Post-Thyroxine Therapeutic Monitoring
Follow up testing is beneficial to ensure adequacy of the prescribed dosage as well as client compliance. For dogs receiving thyroid supplementation, measuring the total T4 and free T4 is recommended at the peak sampling time of 4-6 hours post-BID therapy. [Alternatively, a trough level or both peak and trough levels also can be run.] Both tests are needed because measuring T4 alone could lead to an inappropriate dose increase if a sub-optimal T4 result is due to concomitant NTI or use of certain drugs listed above. For dogs with thyroiditis, however, post-thyroxine monitoring should include the complete thyroid antibody profile to determine whether thyroid autoantibodies are waning as anticipated.

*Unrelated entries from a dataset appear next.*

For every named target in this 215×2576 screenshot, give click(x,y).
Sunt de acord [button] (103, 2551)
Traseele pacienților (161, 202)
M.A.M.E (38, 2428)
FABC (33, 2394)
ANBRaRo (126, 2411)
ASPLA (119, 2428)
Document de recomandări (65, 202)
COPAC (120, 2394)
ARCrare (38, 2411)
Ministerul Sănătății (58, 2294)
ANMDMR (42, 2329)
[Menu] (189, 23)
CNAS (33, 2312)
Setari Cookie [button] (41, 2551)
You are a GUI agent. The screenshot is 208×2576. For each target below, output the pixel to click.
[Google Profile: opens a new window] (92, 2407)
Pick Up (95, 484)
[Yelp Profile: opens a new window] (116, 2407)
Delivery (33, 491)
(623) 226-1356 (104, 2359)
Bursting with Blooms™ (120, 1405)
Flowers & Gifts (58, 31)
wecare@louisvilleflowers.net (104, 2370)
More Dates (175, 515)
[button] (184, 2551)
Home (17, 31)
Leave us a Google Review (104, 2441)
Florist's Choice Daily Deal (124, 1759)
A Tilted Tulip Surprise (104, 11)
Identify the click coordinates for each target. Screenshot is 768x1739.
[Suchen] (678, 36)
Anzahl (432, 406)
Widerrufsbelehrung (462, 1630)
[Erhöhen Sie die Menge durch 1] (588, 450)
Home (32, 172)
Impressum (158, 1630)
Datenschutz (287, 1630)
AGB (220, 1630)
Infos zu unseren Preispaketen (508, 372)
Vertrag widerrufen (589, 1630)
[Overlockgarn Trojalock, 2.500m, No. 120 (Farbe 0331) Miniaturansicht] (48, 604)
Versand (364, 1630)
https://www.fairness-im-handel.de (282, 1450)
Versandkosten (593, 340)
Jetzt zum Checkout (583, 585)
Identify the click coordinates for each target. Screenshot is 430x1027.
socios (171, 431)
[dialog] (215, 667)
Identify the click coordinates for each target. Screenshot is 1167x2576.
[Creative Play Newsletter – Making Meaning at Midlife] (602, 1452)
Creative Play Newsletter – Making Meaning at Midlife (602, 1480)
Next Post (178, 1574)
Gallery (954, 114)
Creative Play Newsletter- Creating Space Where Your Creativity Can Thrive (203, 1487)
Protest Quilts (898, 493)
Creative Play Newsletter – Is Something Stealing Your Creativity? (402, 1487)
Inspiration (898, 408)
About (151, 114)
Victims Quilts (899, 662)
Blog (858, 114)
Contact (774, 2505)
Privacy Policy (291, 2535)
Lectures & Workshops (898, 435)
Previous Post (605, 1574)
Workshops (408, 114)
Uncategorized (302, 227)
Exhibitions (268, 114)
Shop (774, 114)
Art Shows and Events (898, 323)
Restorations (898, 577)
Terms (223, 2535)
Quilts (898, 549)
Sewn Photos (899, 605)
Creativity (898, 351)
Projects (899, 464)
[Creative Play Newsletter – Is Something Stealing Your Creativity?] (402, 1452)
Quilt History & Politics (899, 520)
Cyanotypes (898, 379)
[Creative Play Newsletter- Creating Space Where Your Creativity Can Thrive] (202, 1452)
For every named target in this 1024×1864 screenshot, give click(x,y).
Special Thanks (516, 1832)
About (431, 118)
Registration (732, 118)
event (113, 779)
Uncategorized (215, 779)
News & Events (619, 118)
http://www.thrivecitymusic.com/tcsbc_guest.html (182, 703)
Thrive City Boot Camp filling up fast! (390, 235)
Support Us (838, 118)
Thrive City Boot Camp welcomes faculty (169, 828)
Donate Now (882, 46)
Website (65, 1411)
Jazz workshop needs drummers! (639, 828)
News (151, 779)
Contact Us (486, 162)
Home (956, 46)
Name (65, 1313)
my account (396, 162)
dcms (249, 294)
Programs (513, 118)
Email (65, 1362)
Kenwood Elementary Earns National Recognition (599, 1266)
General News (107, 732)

Monitoring patients on thyroxine is recommended at least once a year and ideally twice a year. The pharmacokinetics, metabolism and excretion of the drug can vary from individual-to-individual or over time in the same individual, resulting in an absorption rate that ranges from 12-55% (mean 37%). Further, on the day of testing, the medication should be given directly by mouth and not with a meal, as calcium binds to thyroxine and can retard absorption of the drug.
Please note that the reported reference ranges for these tests reflect basal and not peak therapeutic levels, and that peak levels for dogs receiving levothyroxine should be in the upper 1/3 to 1/3 above the upper limits of the basal ranges for good metabolic control.